BACKGROUND
Currently, endoscopic retrograde cholangiopancreatography (ERCP) plus laparoscopic cholecystectomy (LC) is the main treatment for cholecystolithiasis combined with choledocholithiasis. However, the treatment is unsatisfactory, and the development of better therapies is needed.
AIM
To determine the clinical efficacy of LC plus cholangioscopy for cholecystolithiasis combined with choledocholithiasis.
METHODS
Patients (n = 243) with cholecystolithiasis and choledocholithiasis admitted to The Affiliated Haixia Hospital of Huaqiao University (910th Hospital of Joint Logistic Support Force) between January 2019 and December 2023 were included in the study; 111 patients (control group) underwent ERCP + LC and 132 patients (observation group) underwent LC + laparoscopic common bile duct exploration (LCBDE). Surgical success rates, residual stone rates, complications (pancreatitis, hyperamylasemia, biliary tract infection, and bile leakage), surgical indicators [intraoperative blood loss (IBL) and operation time (OT)], recovery indices (postoperative exhaust/defecation time and hospital stay), and serum inflammatory markers [C-reactive protein (CRP), tumor necrosis factor-α (TNF-α), and interleukin-6 (IL-6) were compared.
RESULTS
No significant differences in surgical success rates and residual stone rates were detected between the observation and control groups.
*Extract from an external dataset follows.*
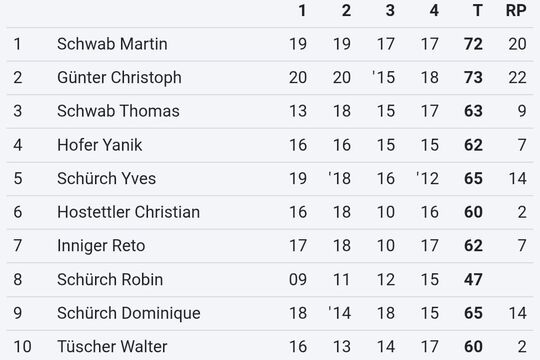The height and width of the screenshot is (360, 540).
Task: Sort by round 1 column header
Action: 302,11
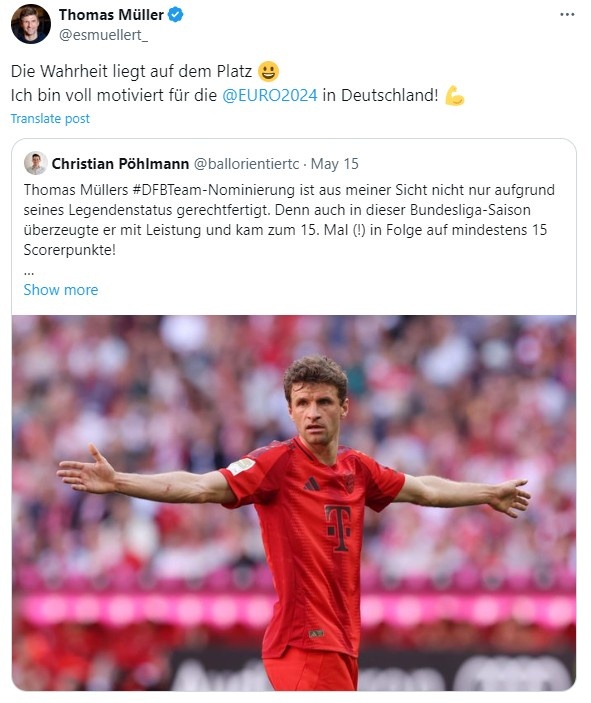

However, the complication rate, IBL, OT, postoperative exhaust/defecation time, and hospital stays were significantly reduced in the observation group compared with the control group. Furthermore, CRP, TNF-α, and IL-6 Levels after treatment were reduced in the observation group compared with the levels in the control group.
CONCLUSION
These results indicate that LC + LCBDE is safer than ERCP + LC for the treatment of cholecystolithiasis combined with choledocholithiasis. The surgical risks and postoperative complications were lower in the observation group compared with the control group. Thus, patients may recover quickly with less inflammation after LCBDE.